### The problem
Somewhere below is a line with "The height and width of the screenshot is (333, 486)." and, later, a line with "Task: Switch body type to GraphQL"; repeat those two lines and all the lines between them, exactly as they are.

■ ■ ■ ■ ■ ■ ■

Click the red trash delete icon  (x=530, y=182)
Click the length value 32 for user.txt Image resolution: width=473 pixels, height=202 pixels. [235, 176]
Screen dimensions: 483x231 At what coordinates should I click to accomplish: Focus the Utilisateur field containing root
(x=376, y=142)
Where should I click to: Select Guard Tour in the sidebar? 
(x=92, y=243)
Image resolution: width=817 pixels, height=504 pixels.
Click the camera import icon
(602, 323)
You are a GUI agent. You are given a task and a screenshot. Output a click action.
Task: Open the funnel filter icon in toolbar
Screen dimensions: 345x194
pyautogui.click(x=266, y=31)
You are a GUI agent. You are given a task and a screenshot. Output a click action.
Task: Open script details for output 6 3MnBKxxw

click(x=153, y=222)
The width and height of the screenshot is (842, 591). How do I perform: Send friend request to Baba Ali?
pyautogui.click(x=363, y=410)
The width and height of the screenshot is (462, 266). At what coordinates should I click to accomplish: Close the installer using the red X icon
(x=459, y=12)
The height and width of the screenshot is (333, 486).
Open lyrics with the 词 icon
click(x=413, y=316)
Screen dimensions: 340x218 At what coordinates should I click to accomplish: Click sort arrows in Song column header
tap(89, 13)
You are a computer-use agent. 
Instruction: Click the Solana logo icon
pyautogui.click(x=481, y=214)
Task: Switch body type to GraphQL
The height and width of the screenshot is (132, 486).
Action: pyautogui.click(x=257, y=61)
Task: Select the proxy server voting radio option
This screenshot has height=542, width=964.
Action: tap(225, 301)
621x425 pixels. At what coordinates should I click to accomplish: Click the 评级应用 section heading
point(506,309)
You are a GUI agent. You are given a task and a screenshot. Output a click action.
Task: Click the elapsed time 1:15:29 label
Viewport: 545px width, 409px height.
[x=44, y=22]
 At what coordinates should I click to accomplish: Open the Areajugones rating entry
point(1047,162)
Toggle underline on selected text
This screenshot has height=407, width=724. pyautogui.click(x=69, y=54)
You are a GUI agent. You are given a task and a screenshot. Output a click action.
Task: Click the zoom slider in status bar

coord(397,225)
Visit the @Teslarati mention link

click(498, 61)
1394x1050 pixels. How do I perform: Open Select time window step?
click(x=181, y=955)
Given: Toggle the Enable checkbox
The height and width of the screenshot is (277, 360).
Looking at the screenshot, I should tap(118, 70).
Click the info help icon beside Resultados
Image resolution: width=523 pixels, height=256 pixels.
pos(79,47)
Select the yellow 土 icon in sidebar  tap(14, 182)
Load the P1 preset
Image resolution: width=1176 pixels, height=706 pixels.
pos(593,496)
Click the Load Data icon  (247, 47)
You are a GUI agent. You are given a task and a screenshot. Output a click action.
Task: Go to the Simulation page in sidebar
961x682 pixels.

■ ■ ■ ■ ■ ■ ■

### Result of this exercise
The height and width of the screenshot is (333, 486).
Open lyrics with the 词 icon
click(x=413, y=316)
Screen dimensions: 340x218 At what coordinates should I click to accomplish: Click sort arrows in Song column header
tap(89, 13)
You are a computer-use agent. 
Instruction: Click the Solana logo icon
pyautogui.click(x=481, y=214)
Task: Switch body type to GraphQL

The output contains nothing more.